Hoffman-Taff, Inc
- Company type: Private
- Industry: Chemicals
- Founded: 1946; 79 years ago in Springfield, Missouri, United States
- Defunct: December 1, 1969
- Fate: Acquired by Syntex Agribusiness
- Area served: United States
- Key people: Walter H. Hoffman (President); James E. Rundell (Vice President);
- Products: Agent Orange, Prist, Pantoplex
- Parent: Syntex Agribusiness

= Hoffman-Taff =

Missouri based Chemical Company

Hoffman-Taff was a Missouri chemical company founded in 1946 most well known for its role in the Times Beach Hazmat Incident. During the years it operated the company produced several products, including Agent Orange for the Vietnam War, Prist, a fuel additive for deicing, and Pantoplex, an animal feed fortifier.

In 1969 Syntex Agribusiness bought the company and its assets.

== Verona, Missouri Production Facility ==
The Verona, Missouri production facility was used by the company for multiple products, however, most notably it was the facility used to produce Agent Orange. In addition part of the facility was leased to NEPACCO for the production of Hexachlorophene, the byproduct of which was mishandled by both NEPACCO and the contractor in charge of disposal, contaminating the facility and Times Beach, Missouri.
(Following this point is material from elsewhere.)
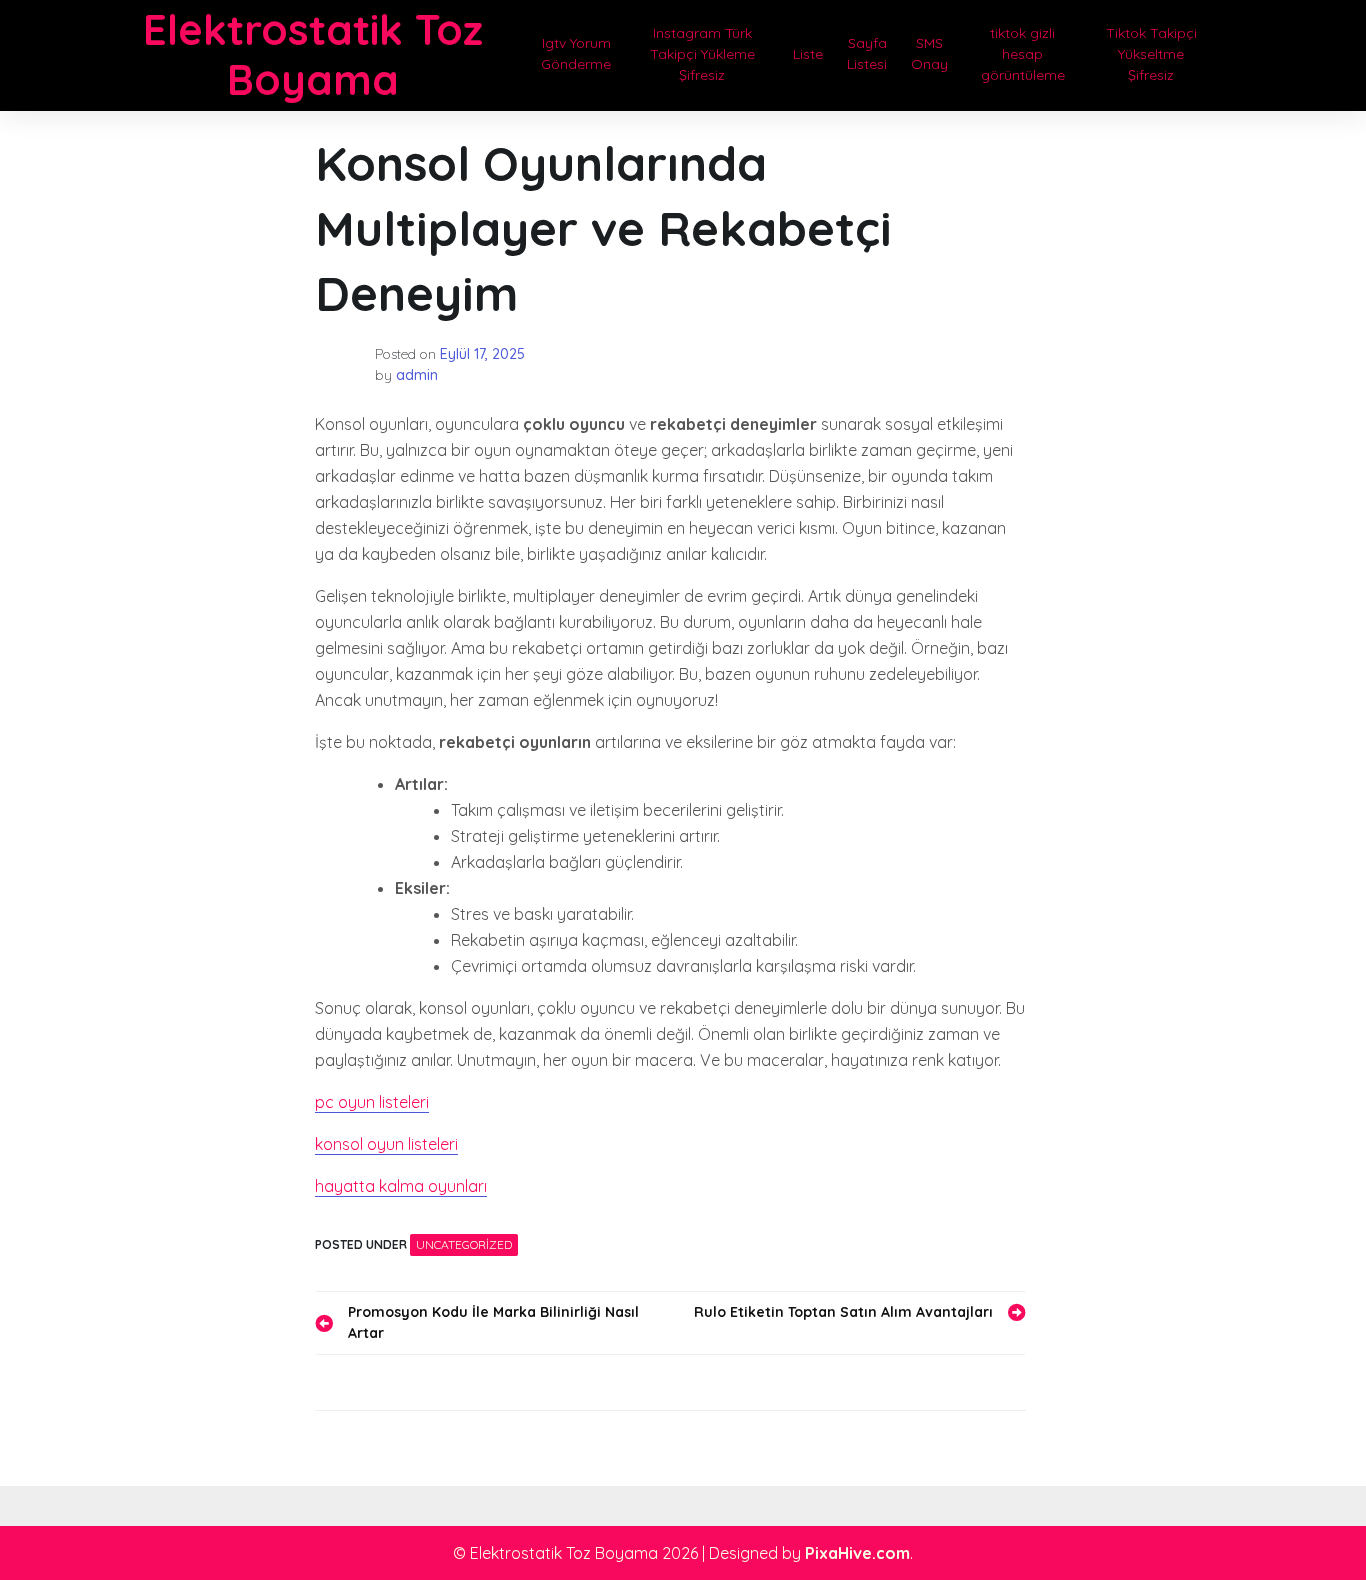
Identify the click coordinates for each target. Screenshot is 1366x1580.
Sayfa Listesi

Hoffman-Taff built and began operating the site in 1949. In 1968 part of the facility was leased to NEPACCO, and in 1969 the facility and Hoffman-Taff was acquired by Syntex. NEPACCO operated at the site until 1972, when Hexachlorophene was banned by the FDA following a number of deaths attributed to the chemical. In 1983 the EPA placed the site on the Superfund National Priorities List.

As of 2019 the facility has been split in two, the part previously operated by NEPACCO is now owned by BCP Ingredients, with the other now owned by Euticals, Inc. BCP continues to manufacture chemicals using the facility.